§ THE TASK: In the listing below, retype word for word the lines that begin with the one containing "Describe the element at coordinates (199, 2035)" and end with the one containing "pyautogui.click(x=346, y=493)".

(Saved entries)

+ + + + + + +

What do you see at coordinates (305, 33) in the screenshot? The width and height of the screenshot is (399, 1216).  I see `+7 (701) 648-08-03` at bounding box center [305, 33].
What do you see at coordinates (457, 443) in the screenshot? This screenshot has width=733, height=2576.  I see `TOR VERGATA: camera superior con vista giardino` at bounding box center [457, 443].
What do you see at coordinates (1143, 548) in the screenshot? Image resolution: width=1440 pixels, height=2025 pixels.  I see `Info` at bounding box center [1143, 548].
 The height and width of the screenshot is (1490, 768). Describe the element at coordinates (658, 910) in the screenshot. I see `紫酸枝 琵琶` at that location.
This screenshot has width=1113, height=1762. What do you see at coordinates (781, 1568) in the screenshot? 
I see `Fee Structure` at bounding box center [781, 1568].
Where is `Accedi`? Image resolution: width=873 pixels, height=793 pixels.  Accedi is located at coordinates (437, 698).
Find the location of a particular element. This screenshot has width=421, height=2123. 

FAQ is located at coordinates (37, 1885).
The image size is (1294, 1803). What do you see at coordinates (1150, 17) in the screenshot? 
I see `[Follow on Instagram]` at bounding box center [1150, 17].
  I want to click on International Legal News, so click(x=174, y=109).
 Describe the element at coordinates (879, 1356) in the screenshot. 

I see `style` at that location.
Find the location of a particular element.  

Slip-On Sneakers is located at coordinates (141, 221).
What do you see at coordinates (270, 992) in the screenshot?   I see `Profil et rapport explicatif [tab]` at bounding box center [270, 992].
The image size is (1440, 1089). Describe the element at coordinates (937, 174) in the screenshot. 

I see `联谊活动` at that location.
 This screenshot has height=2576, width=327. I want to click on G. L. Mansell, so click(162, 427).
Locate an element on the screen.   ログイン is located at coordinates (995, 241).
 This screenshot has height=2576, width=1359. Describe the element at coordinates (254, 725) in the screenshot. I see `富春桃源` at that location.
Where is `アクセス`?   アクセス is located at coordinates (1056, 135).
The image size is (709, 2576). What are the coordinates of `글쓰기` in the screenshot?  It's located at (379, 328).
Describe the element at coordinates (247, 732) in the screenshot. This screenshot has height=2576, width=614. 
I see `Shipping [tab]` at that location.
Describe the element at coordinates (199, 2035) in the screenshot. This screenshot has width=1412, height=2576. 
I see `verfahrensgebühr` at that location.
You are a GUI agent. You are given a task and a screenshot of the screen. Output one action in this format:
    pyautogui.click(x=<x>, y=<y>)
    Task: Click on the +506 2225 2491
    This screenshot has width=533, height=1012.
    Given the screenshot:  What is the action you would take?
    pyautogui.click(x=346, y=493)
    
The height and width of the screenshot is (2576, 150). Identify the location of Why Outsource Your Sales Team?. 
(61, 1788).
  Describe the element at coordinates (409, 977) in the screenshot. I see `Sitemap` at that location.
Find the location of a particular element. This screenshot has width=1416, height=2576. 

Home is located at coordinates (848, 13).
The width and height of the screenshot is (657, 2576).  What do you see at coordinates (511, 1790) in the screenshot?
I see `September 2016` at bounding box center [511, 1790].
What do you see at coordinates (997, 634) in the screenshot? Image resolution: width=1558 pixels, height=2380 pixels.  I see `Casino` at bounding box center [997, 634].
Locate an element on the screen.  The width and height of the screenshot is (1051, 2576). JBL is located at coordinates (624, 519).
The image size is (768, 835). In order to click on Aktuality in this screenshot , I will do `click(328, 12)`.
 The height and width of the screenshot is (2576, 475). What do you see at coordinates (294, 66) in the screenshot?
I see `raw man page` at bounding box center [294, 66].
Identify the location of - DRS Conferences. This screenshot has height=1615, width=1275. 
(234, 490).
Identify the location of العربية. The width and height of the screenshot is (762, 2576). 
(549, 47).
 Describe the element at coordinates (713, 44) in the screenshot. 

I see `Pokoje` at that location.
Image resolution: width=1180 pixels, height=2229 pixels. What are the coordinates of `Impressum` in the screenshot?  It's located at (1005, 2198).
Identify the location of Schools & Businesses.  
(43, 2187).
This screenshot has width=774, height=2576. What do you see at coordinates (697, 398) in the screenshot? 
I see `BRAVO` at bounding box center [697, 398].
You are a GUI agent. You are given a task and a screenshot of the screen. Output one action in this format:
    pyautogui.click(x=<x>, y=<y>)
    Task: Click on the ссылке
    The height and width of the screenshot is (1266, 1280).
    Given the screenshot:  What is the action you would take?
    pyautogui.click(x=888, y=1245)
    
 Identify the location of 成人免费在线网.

+ + + + + + +

§ ANSWER FOR THE TASK:
Describe the element at coordinates (199, 2035) in the screenshot. This screenshot has width=1412, height=2576. 
I see `verfahrensgebühr` at that location.
You are a GUI agent. You are given a task and a screenshot of the screen. Output one action in this format:
    pyautogui.click(x=<x>, y=<y>)
    Task: Click on the +506 2225 2491
    This screenshot has width=533, height=1012.
    Given the screenshot:  What is the action you would take?
    pyautogui.click(x=346, y=493)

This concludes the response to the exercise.